##### Data records

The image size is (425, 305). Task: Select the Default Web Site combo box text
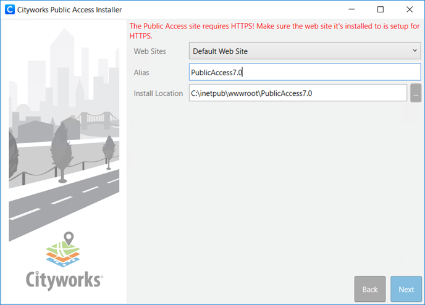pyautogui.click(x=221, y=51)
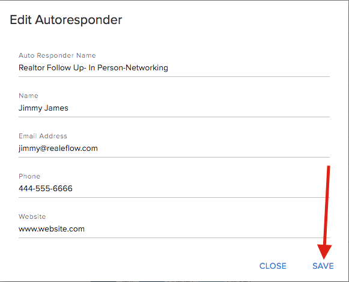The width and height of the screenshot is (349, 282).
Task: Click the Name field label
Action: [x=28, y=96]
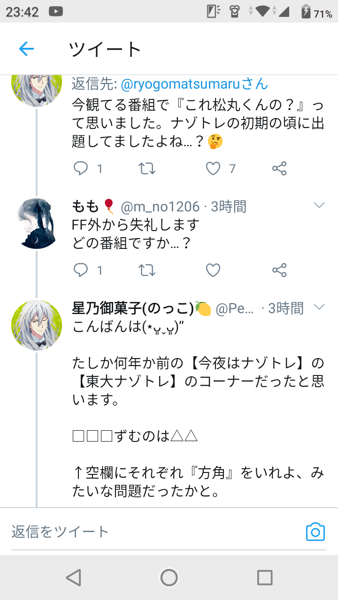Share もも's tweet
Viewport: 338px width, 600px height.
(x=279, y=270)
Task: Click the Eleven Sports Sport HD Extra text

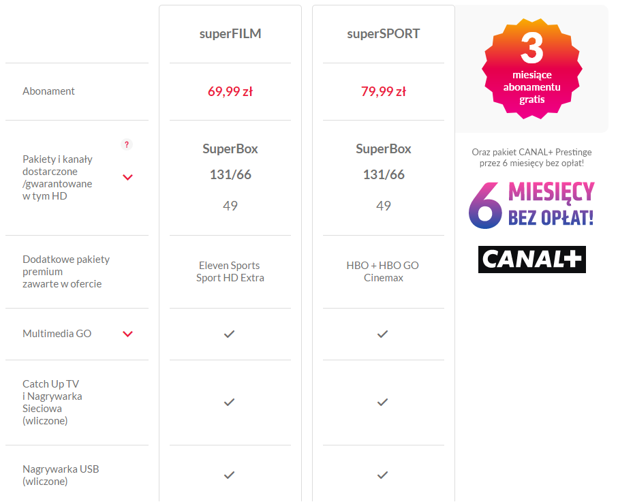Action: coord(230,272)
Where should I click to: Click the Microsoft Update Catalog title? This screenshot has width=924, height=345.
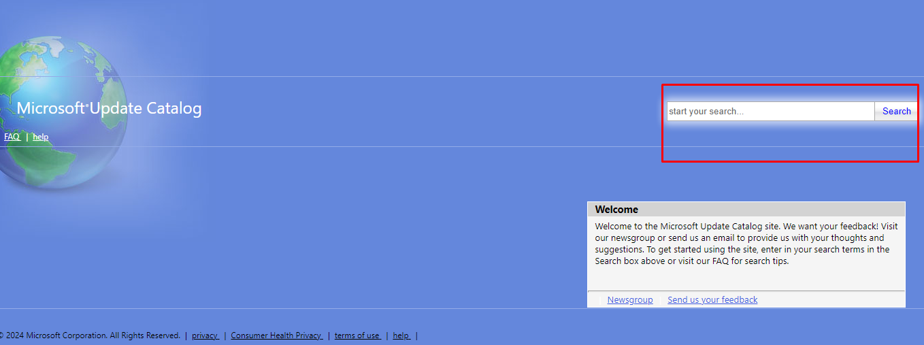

##########

What is required:
Would you give the data above again word for word, minus the pictures?

Written answer:
The image size is (425, 305). Task: Select the Default Web Site combo box text
pyautogui.click(x=221, y=51)
The width and height of the screenshot is (349, 282).
Task: Click the Name field label
Action: [x=28, y=96]
Share もも's tweet
Viewport: 338px width, 600px height.
(x=279, y=270)
Task: Click the Eleven Sports Sport HD Extra text

Action: coord(230,272)
Where should I click to: Click the Microsoft Update Catalog title? This screenshot has width=924, height=345.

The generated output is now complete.